Another welcomed change when working with C and Go is that you can now pass Go strings directly to C. This is done by declaring a C function in a Go file with a parameter type of the special type name _GoString_. To access the string length, you’ll need to call size_t _GoStringLen(_GoString_ s) an in order to get the pointer to the string contents, you’ll need use const char *_GoStringPtr(_GoString_ s) CL 70890

Some C types that were previously mapped to a pointer type in Go are now mapped to uintptr type. A couple of these types are CFTypeRef in Darwin’s CoreFoundation framework and the jobject in Java’s JNI interface. You’ll need to initialize the values for the affected types with 0 instead of nil This is a breaking change but thankfully you can fix this quickly and automatically by running go tool fix -r cftype your/package or go tool fix -r jni your/package CL 66332 and CL 81876


Debugging

Debugging support has also been improved in the latest release which should make your debugging experience via Delve even better than before. And as a reminder, Delve is most likely integrated with your favorite code editor.


Assembly support

Assembly support got better as well, with a host of new instructions being added.

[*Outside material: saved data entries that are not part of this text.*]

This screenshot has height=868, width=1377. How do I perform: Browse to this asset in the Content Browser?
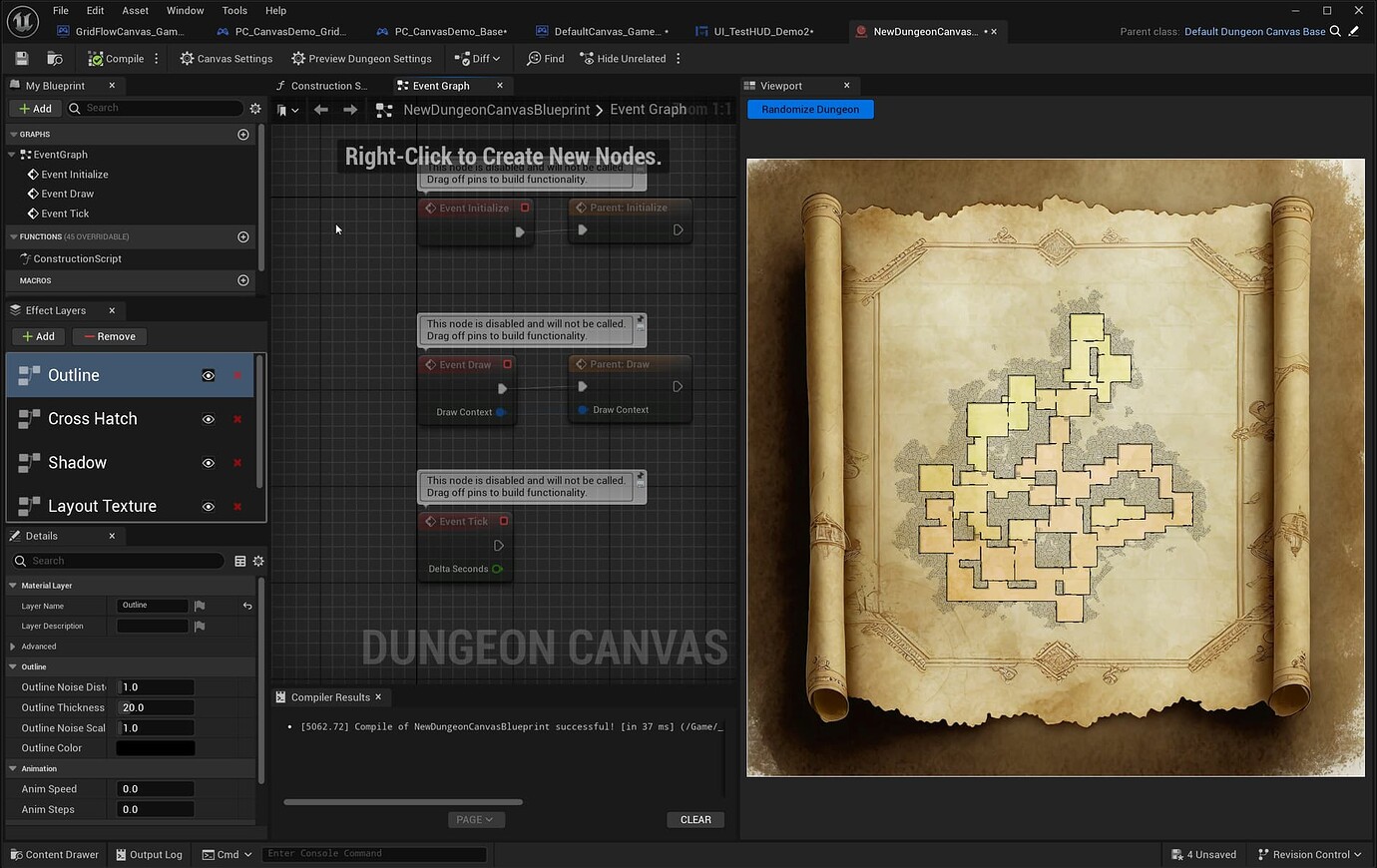tap(55, 58)
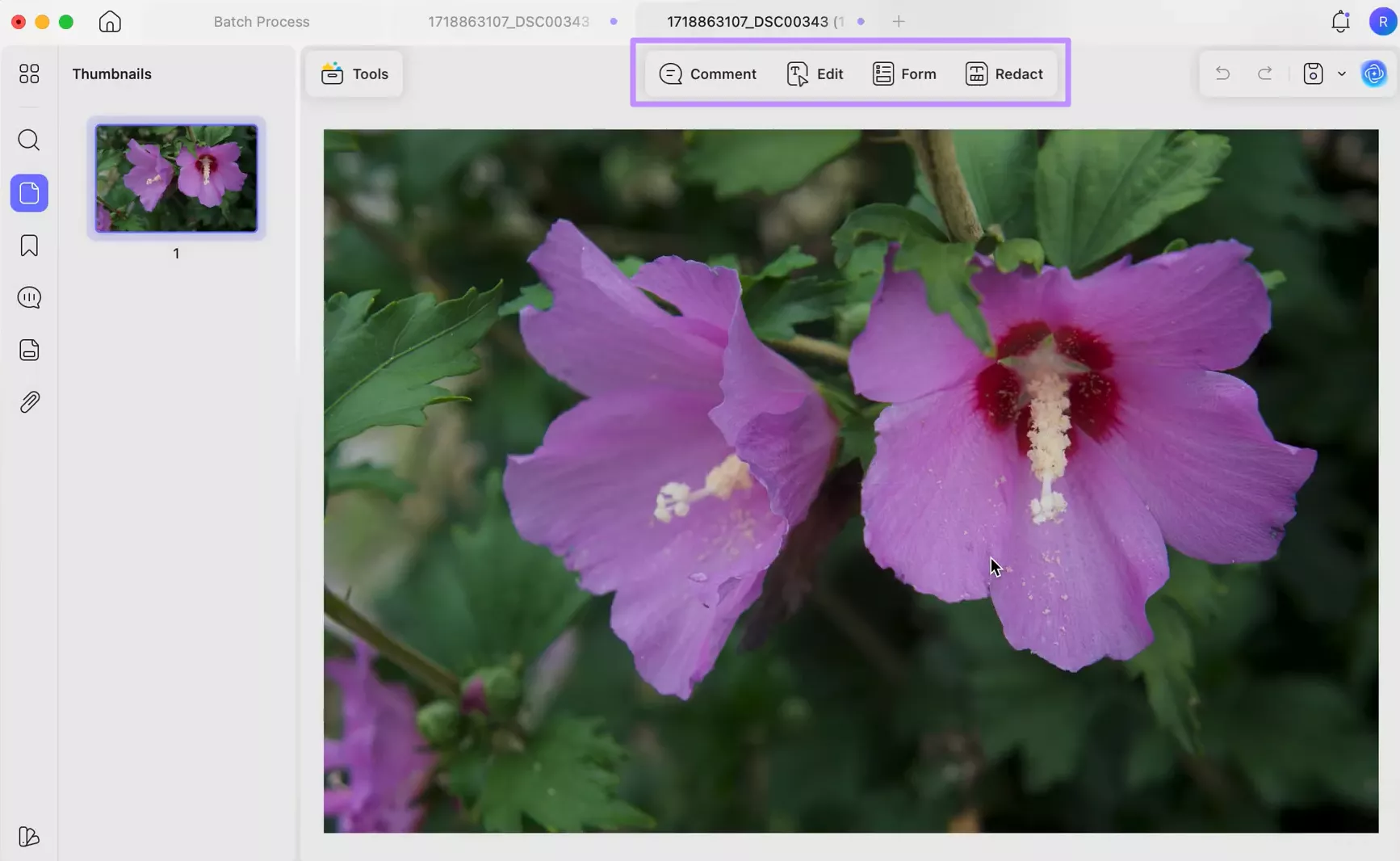Open the Tools menu
This screenshot has width=1400, height=861.
354,74
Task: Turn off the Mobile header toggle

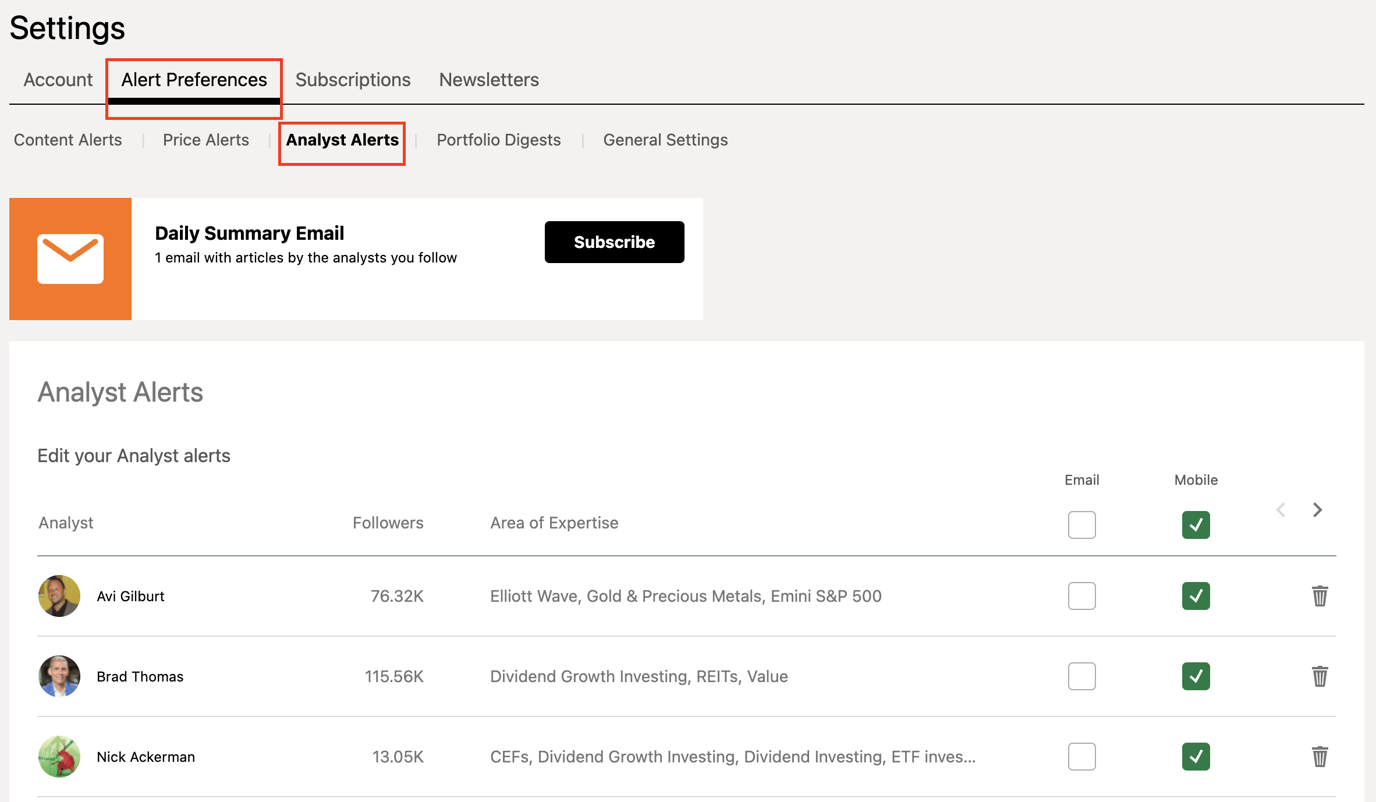Action: coord(1196,524)
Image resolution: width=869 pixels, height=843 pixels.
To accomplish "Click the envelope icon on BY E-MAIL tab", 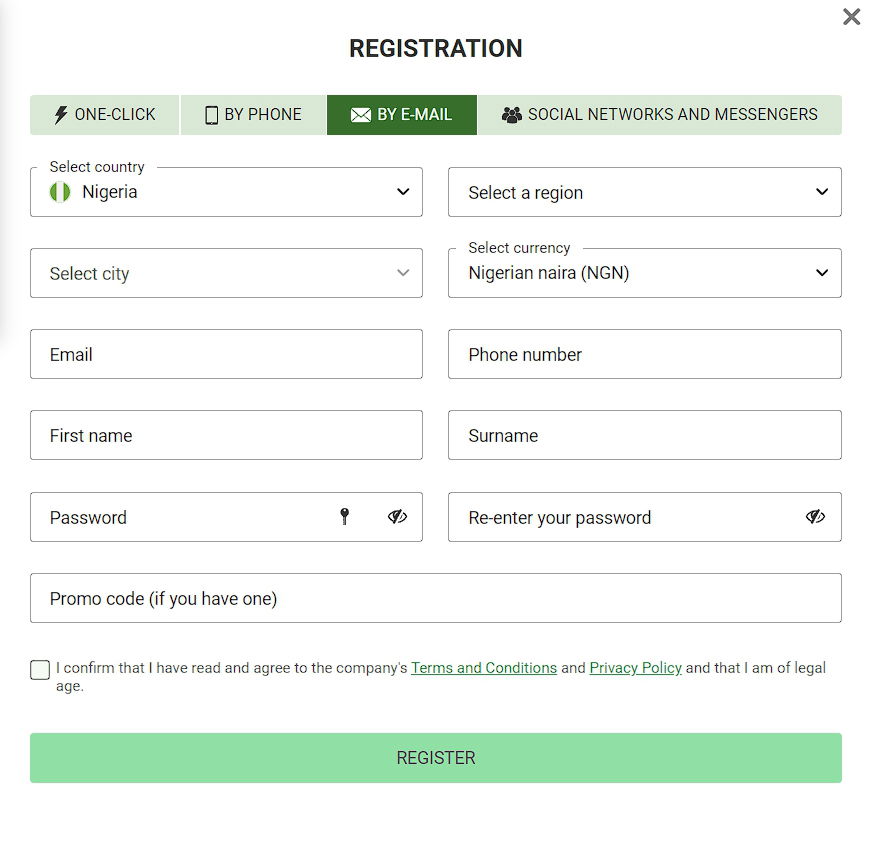I will click(x=360, y=114).
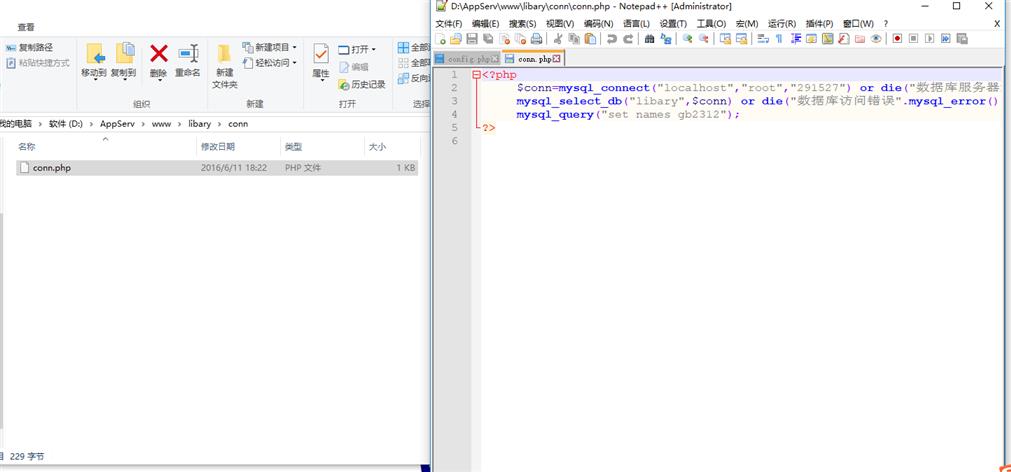The height and width of the screenshot is (472, 1011).
Task: Click the 复制路径 button
Action: [x=35, y=47]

Most important changes are under amd64 platform with 359 new instructions including the full AVX, AVX2, BMI, BMI2, F16C, FMA3, SSE2, SSE3, SSSE3, SSE4.1, and SSE4.2 extension sets.


Packages

Changes in the various standard library packages:

  • bufio - the new Reader.Size and Writer.Size and methods report the Reader or Writer’s underlying buffer size CL 75150

  • bytes - the Fields, FieldsFunc, Split, and SplitAfter each already returned slices pointing into the same underlying array as its input. Go 1.10 changes each of the returned subslices to have capacity equal to its length, so that appending to a subslice will not overwrite adjacent data in the original input. This is also a “breaking change” in the behavior of these functions and you might need to update your code.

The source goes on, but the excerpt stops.